L’IDIOZIA DI QUELLI CHE CREANO LA CODA PER STUPIDITA’

Ci sono molti elementi che inducono a pensare che, nel corso della storia, l’evoluzione umana abbia subito ben più di qualche inciampo. L’esistenza di Maurizio Gasparri, per dirne uno. Forse, però, il grado zero dell’umanità è la cosiddetta “coda per curiosi”. Una delle più grandi dimostrazioni di come, ahinoi, c’è un limite all’intelligenza umana. E quel limite è insormontabile.
Chiunque viaggi molto si trova costantemente di fronte a questo fenomeno di rincoglionimento generale, il cui effetto oltremodo nefasto – stress, rallentamenti, tamponamenti – è acuito da quell’elemento di morbosità che lo caratterizza. Tecnicamente la “coda per curiosi”, che sin dal nome appare squisitamente deficiente, accade quando nella corsia opposta c’è un incidente o comunque qualcosa di insolito (e spesso di drammatico).
Avviene allora che, quasi sempre, chi procede in carreggiata opposta – pur non avendo nessun impedimento davanti – rallenti di colpo o addirittura inchiodi. Perché? Per sbirciare, il più “comodamente” possibile, quel che accade dall’altra parte: non sia mai che, per la troppa velocità, il pilota non abbia la possibilità di osservare con tutta calma l’incidente altrui.
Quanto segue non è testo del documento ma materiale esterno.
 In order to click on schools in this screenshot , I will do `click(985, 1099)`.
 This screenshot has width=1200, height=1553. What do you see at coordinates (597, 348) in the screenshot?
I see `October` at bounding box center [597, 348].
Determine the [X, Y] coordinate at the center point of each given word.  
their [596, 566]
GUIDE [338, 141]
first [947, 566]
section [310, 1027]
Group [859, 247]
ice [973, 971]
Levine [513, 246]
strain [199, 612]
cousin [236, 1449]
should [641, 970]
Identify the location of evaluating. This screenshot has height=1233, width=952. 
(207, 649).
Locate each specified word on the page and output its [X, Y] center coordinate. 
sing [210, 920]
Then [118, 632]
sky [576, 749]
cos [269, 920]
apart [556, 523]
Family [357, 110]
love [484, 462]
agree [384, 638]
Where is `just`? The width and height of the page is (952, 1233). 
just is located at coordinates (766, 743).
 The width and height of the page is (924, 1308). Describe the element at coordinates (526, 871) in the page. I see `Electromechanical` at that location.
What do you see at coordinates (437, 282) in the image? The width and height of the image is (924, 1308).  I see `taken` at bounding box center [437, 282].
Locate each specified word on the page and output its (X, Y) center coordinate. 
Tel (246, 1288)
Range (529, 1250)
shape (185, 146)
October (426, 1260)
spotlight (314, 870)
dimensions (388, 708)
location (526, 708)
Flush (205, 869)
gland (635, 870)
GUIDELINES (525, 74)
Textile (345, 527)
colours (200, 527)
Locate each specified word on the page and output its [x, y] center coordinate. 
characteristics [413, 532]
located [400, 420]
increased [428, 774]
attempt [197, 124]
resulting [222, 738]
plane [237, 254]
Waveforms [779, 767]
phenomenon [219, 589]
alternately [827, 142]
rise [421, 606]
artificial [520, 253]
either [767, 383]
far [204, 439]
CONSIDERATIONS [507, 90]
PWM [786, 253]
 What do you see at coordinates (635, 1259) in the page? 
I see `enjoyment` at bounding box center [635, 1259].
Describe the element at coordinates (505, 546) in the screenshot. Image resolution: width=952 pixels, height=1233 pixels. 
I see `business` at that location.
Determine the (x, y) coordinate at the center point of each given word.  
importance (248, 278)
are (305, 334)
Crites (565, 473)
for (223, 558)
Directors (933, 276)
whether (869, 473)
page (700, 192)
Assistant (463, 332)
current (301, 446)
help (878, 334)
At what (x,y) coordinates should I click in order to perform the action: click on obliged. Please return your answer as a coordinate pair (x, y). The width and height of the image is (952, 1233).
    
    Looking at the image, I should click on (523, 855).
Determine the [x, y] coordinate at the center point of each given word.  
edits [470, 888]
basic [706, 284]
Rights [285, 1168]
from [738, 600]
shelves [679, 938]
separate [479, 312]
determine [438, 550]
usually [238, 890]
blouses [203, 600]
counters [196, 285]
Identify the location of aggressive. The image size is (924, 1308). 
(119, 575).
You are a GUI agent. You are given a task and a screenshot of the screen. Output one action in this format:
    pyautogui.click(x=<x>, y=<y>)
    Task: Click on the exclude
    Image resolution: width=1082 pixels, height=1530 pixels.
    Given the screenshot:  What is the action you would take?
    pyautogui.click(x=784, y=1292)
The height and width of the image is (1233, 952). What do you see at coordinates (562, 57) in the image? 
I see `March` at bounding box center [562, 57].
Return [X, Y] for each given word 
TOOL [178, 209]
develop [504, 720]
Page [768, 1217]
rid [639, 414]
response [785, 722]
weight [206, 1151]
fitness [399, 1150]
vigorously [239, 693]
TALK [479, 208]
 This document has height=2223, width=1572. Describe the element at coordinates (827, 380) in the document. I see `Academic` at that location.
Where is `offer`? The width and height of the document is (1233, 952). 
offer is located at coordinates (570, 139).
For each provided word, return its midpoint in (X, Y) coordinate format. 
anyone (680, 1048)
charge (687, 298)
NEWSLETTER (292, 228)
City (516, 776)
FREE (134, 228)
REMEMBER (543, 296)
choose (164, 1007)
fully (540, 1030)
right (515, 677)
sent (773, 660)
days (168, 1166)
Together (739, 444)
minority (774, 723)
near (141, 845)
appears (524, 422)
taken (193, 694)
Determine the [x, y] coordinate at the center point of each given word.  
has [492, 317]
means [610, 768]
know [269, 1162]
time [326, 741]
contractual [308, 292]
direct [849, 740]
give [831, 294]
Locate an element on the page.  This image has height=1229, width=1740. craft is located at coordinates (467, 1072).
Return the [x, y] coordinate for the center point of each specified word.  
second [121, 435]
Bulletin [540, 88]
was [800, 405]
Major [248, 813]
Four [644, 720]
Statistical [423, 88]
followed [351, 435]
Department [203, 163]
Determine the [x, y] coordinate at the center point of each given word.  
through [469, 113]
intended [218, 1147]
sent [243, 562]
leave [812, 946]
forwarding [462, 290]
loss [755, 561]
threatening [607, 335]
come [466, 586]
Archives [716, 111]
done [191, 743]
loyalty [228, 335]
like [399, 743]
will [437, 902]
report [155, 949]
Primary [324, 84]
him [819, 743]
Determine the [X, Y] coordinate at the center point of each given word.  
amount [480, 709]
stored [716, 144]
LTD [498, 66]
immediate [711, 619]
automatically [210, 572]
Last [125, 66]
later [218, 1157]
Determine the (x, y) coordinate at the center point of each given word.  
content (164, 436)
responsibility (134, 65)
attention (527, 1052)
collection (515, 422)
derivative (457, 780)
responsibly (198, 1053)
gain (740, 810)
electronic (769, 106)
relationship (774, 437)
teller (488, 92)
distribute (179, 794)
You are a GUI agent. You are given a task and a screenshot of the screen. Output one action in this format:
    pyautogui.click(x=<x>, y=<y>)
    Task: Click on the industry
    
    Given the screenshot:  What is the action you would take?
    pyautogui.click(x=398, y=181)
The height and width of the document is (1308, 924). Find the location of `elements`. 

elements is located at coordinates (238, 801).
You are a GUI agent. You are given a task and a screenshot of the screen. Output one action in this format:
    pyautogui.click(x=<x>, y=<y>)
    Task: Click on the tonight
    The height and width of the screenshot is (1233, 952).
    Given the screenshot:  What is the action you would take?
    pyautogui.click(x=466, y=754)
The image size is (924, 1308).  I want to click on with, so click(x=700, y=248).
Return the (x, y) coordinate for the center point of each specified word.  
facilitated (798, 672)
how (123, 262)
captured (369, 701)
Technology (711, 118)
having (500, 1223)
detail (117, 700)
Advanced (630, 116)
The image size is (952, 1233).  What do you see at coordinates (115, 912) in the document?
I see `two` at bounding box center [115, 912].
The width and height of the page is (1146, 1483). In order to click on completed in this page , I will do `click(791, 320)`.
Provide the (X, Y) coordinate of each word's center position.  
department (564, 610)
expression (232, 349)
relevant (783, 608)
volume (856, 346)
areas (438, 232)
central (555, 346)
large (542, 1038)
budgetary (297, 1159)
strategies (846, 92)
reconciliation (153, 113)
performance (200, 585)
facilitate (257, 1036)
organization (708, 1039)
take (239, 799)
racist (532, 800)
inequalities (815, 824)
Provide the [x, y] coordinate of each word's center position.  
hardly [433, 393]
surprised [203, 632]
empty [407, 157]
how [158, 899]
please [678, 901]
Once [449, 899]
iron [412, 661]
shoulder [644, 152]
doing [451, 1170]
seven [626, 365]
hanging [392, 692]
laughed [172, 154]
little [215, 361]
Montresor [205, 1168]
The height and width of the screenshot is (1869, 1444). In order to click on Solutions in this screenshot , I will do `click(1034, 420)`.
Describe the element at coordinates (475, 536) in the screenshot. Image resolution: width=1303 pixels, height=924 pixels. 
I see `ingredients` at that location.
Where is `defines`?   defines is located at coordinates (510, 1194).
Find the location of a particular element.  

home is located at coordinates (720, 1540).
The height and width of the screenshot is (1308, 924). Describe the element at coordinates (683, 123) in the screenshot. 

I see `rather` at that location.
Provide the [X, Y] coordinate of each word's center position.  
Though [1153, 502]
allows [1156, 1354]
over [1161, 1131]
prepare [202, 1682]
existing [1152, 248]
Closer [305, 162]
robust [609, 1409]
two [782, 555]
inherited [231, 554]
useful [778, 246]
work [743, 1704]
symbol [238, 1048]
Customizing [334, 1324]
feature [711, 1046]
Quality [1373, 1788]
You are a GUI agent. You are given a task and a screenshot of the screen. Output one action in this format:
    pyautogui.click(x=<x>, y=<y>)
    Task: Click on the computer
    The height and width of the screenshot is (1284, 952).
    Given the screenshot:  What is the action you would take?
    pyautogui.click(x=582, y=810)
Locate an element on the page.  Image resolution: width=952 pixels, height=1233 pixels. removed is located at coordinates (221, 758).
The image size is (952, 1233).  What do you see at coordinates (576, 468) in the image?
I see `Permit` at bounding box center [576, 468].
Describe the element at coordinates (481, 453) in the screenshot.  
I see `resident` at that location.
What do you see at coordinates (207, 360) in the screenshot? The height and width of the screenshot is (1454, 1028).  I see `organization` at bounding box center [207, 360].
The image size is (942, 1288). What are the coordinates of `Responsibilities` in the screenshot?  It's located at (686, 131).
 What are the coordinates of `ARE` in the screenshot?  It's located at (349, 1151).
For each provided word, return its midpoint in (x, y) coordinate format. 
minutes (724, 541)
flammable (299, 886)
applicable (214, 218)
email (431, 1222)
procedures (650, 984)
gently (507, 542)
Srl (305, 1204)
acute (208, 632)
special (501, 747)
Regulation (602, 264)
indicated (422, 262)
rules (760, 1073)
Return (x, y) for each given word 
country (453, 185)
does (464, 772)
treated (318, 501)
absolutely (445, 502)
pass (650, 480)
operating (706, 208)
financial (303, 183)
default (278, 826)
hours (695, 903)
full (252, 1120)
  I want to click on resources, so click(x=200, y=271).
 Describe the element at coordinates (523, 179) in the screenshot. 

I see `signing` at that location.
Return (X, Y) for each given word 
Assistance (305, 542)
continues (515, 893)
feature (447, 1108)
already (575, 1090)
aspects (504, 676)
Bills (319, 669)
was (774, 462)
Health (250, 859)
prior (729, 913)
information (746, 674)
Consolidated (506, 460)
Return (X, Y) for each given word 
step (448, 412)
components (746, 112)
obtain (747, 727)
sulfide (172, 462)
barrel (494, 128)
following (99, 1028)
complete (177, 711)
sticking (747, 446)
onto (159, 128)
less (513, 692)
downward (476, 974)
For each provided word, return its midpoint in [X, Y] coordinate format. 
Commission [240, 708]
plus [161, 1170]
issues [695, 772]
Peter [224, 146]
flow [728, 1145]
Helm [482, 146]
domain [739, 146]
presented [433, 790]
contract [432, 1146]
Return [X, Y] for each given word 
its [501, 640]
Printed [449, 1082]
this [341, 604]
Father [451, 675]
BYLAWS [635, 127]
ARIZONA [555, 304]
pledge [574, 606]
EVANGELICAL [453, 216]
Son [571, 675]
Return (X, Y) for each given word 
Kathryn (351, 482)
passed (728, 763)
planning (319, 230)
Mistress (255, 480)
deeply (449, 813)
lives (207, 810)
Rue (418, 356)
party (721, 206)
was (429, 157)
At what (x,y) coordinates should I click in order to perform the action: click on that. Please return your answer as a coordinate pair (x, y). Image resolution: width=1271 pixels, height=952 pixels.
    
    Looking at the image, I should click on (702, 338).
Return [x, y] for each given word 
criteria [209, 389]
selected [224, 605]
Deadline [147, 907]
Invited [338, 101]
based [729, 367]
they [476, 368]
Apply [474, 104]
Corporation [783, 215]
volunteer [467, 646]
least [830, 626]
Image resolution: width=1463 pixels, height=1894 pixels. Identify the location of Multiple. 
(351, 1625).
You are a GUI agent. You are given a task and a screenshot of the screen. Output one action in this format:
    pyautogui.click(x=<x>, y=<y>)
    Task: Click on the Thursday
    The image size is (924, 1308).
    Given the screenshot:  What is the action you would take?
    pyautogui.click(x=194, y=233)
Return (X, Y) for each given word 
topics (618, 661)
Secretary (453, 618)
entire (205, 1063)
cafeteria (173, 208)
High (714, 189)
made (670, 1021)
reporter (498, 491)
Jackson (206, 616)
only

L’auto accartocciata, le forze dell’ordine, le ambulanze. Il fenomeno, che aumenta di anno in anno, è spesso comunicato da Isoradio. Spesso, non sempre. Anche Isoradio, che fornisce un servizio di per sé meritorio, vive in un universo tutto suo, e le notizie sul traffico arrivano non di rado dopo mezzora di chiacchiere sul nulla e trasmissioni di brani così sconosciuti che anche chi le ha scritte (giustamente) le ignora.
Qualcuno, evidentemente “curioso” e dunque parte interessata, difende tale prassi sbarazzina.
Un lettore del Corriere della Sera, cinque anni fa, sbottava: «Io penso che se in lontananza si intravede del fumo o mezzi di soccorso con lampeggianti accesi, che sia sulla propria carreggiata o su quella opposta, la prima cosa da fare è diminuire la velocità. È una questione di sicurezza, non di morbosa curiosità».
Una tesi appena – ma giusto appena – autoassolutoria.
Altri, in maniera un po’ ironica e un po’ no, lanciano fantomatiche «raccolte firme per eliminarli dalla superficie terrestre».
C’è chi rallenta perché desidera sbirciare la morte (altrui). Chi, come in quella vecchia canzone di Enzo Jannacci, vuol vedere l’effetto che fa. Chi scatta foto sulle macerie per poi condividerle su Instagram.
E molti di questi, probabilmente, se fossero nella corsia opposta – quella dell’incidente, della coda, del dramma – non solo non farebbero nulla per aiutare i feriti, ma verosimilmente li maledirebbero pure perché rei di fargli perder tempo.